Your goal -
Output, word for word, the passage of the article on the Dalai Lama's remarks about Tiger Woods from "The Dalai Lama on" to "and professional life.".

Document extract -
*** Block opens ***
The Dalai Lama on Saturday commented on Tiger Woods’ sex scandals, saying self-discipline is among Buddhism’s highest values, a day after Woods said he had strayed from his Buddhist faith.

Tibet’s exiled spiritual leader said that he had not heard of Woods, but when the circumstances were explained to him, he said that when it came to adultery, “all religions have the same idea.”

“Whether you call it Buddhism or another religion, self-discipline, that’s important,” he said. “Self-discipline with awareness of consequences.”

In his first public comments since the November 27 car accident that set off a series of shocking allegations of rampant extramarital relationships, Woods said Friday that he was raised Buddhist but needed to focus anew on finding balance between his religion and professional life.

The Dalai Lama made the remarks while in the Los Angeles area to support Whole Child International, an organisation that advocates better care for orphans worldwide.

Meanwhile, Woods’s return to competitive golf may be sooner than expected. That possibility was raised on Saturday after reports that Kultida Woods, his mother, had given a clear hint to this effect and that Steve Williams, his caddie, had hinted at the same thing in an interview in an Australian newspaper.

Woods had been vague in his publicised press conference, leaving the date of his return wide open. “I do plan to return to golf one day,” he said on Friday. “I just don’t know when that day will be.”
*** Block closes ***
Entries supplied -
*** Block opens ***
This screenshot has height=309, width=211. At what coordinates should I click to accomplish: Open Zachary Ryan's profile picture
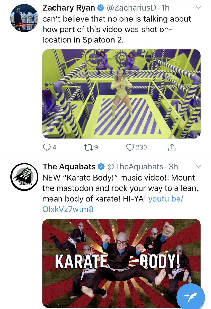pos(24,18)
*** Block closes ***
*** Block opens ***
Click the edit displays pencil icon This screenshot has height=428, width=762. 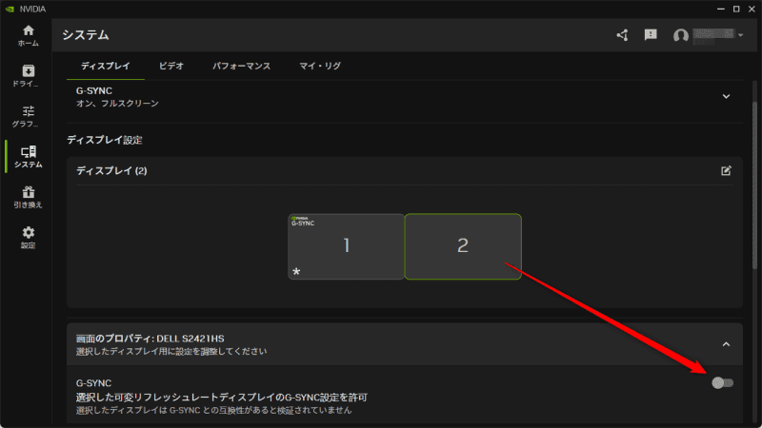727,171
*** Block closes ***
Final answer -
The Dalai Lama on Saturday commented on Tiger Woods’ sex scandals, saying self-discipline is among Buddhism’s highest values, a day after Woods said he had strayed from his Buddhist faith.

Tibet’s exiled spiritual leader said that he had not heard of Woods, but when the circumstances were explained to him, he said that when it came to adultery, “all religions have the same idea.”

“Whether you call it Buddhism or another religion, self-discipline, that’s important,” he said. “Self-discipline with awareness of consequences.”

In his first public comments since the November 27 car accident that set off a series of shocking allegations of rampant extramarital relationships, Woods said Friday that he was raised Buddhist but needed to focus anew on finding balance between his religion and professional life.